Más preocupante aún ha sido el caso de Luis Gil. Luego de una gran campaña previa, las lesiones han frenado su progreso y su rendimiento ha caído a 1-2 con 6.05 de efectividad en 2026, muy lejos de su versión dominante del año anterior.
En la lista de jugadores en baja forma también aparece Geraldo Perdomo, quien no ha podido replicar su campaña tipo All-Star del año pasado. Su línea ofensiva (.246-4-25) refleja una producción más discreta y menos impacto en el juego.
El lanzador Framber Valdez, consistente en temporadas anteriores con promedios cercanos a las 14 victorias, apenas suma tres triunfos en este inicio de 2026, en una campaña que no ha arrancado como se esperaba.
En el apartado de lesiones y bajones ofensivos, el panorama tampoco mejora. Willy Adames y Rafael Devers, ambos en el radar de cambios, no han mantenido su nivel de poder habitual.
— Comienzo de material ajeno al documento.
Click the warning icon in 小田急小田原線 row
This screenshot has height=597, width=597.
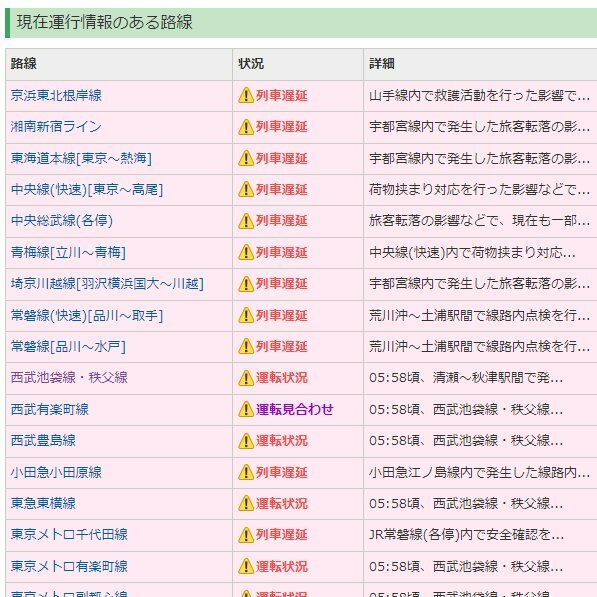[246, 472]
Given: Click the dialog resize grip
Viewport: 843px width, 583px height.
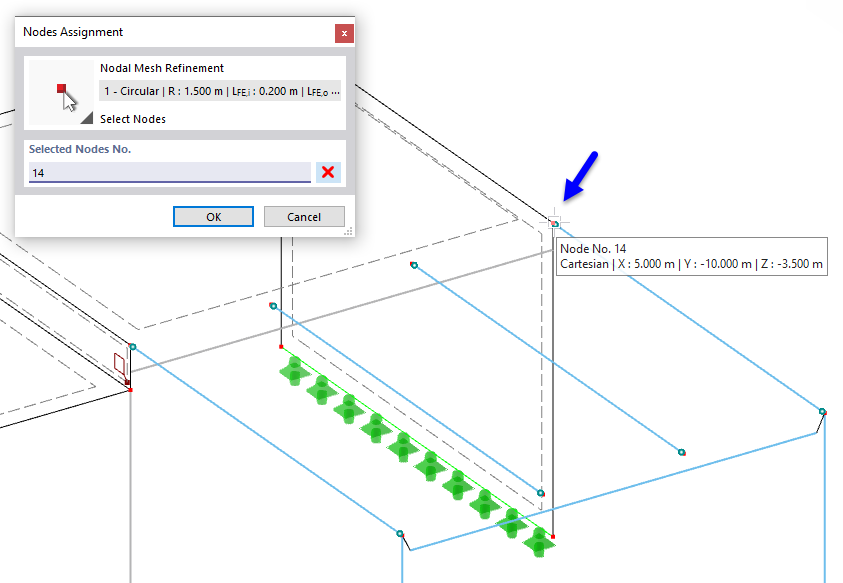Looking at the screenshot, I should point(350,233).
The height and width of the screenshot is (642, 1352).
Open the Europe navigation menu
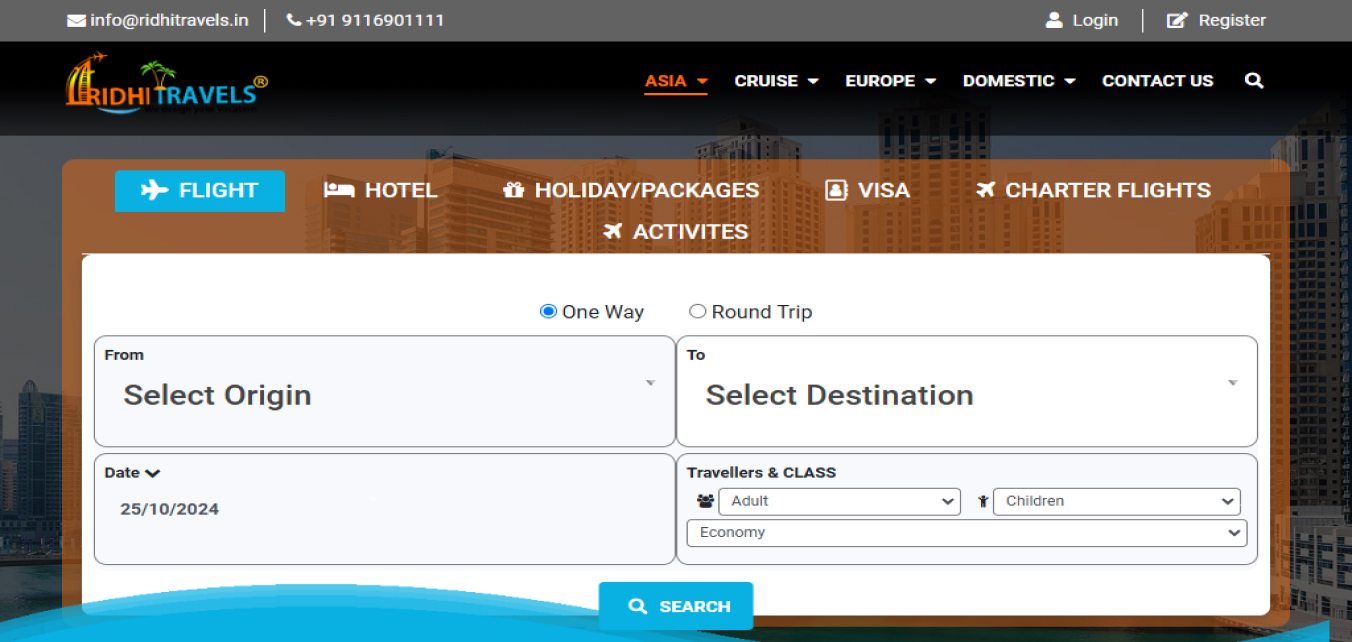890,81
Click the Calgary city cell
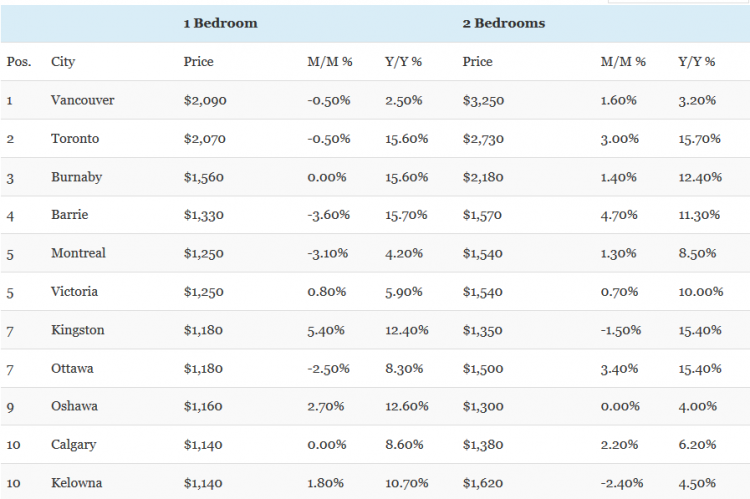 tap(74, 445)
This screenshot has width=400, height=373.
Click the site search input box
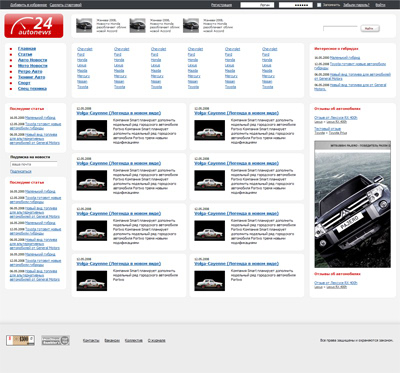340,29
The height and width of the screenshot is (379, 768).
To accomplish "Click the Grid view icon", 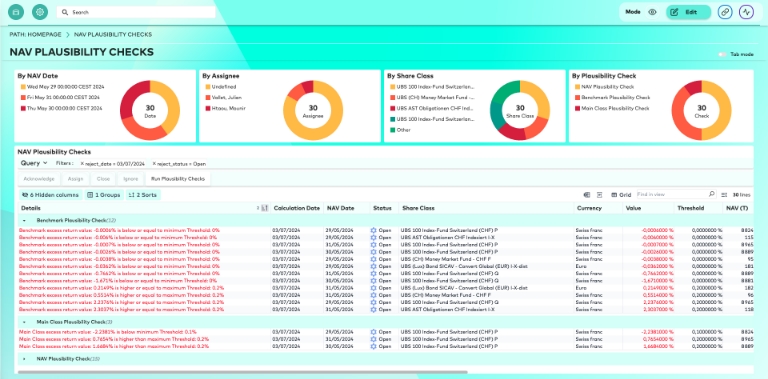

Devers, con 10 jonrones y 34 impulsadas, está lejos de su explosiva temporada anterior, mientras que Adames ha bajado su ritmo ofensivo tras un sólido 2025.
El grupo se amplía con Jorge Polanco, cuyo arranque ha sido limitado por una lesión en el talón de Aquiles (.179-1-2), y el receptor Yainer Díaz, que apenas ha podido ver acción en 27 juegos tras un 2025 de gran impacto ofensivo.
Finalmente, jóvenes como Noelvi Marte y Agustín Ramírez también completan un panorama de altibajos. Marte no ha logrado despegar (.206-3-3), mientras Ramírez permanece en ligas menores tras un prometedor poder mostrado la temporada pasada.
La temporada aún es larga, y el talento está ahí. Pero el mensaje es claro: para este grupo de dominicanos, el punto medio del calendario no solo marca estadísticas… también marca urgencias. Porque en el béisbol, como en la vida, el nombre pesa, pero el rendimiento es el que termina hablando.